Pediatric vaccination in pharmacies is not associated with delayed well-child visits among commercially insured children.

Bhardwaj, Shiven, Nina Galanter, Lucas A Berenbrok, Parth D Shah, and Jennifer L Bacci. 2025. “Pediatric Vaccination in Pharmacies Is Not Associated With Delayed Well-Child Visits Among Commercially Insured Children.”. Health Affairs Scholar 3 (2): qxaf028.

Abstract

Pediatric vaccination rates in the United States lag national goals. Policies that expand pharmacy-based vaccinations among children could help improve vaccination rates. Opponents argue, however, that such policies will result in delayed or missed well-child visits as most children receive routine vaccinations in primary care settings.

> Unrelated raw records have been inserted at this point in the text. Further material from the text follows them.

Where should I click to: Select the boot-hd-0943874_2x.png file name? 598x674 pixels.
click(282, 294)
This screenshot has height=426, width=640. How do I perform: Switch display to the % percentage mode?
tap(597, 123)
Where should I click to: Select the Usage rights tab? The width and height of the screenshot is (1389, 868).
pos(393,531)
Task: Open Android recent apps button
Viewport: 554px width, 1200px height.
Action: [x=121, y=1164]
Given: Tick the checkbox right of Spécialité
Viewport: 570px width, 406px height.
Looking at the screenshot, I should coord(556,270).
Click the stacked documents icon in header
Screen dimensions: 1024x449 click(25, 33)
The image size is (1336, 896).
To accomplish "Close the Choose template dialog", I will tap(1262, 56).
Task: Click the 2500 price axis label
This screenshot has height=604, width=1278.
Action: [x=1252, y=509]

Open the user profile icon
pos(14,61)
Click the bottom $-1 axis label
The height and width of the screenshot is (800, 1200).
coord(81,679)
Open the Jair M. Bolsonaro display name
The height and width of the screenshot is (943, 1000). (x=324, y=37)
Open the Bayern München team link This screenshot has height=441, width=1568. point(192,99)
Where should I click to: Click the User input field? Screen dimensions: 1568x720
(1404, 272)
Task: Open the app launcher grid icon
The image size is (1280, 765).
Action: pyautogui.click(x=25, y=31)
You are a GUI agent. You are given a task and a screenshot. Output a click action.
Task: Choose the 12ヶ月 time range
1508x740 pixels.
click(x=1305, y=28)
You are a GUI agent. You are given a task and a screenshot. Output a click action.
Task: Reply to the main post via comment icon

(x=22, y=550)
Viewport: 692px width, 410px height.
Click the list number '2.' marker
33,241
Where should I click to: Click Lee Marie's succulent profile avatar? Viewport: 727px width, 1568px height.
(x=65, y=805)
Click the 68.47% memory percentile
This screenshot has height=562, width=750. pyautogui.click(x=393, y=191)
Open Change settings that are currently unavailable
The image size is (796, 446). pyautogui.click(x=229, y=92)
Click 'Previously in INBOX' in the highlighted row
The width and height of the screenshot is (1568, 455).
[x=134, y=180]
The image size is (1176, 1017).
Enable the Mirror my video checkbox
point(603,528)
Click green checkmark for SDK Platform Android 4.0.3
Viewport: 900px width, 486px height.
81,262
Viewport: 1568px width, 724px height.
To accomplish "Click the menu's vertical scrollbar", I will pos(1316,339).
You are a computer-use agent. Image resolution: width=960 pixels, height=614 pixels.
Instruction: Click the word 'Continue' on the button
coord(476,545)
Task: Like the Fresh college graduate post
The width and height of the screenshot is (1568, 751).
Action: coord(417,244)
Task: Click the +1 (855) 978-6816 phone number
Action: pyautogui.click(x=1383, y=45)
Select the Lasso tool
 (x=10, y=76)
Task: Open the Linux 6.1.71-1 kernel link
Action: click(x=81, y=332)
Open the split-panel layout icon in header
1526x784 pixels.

We evaluated the likelihood of having a timely well-child visit following a routine vaccination in pharmacies and primary care settings among children aged 4-17 years. We conducted a retrospective cohort analysis with commercial claims data from 2016-2019, using conditional logistic regression models. A timely well-child visit was defined as one within 12 months after a preceding well-child visit for primary analysis and 15 months for secondary analysis. Approximately 95% of the sample consisted of children with influenza among their index vaccine(s). The odds of having a timely well-child visit were similar between children who received vaccines in pharmacies and those who received them in primary care settings. Findings suggest that guardians or parents who choose pharmacy-based pediatric vaccinations for their commercially insured children do not forgo well-child visits and may actually be more likely to obtain a timely well-child visit. Extending pharmacy-based vaccinations to patients of all ages can help improve pediatric vaccination rates.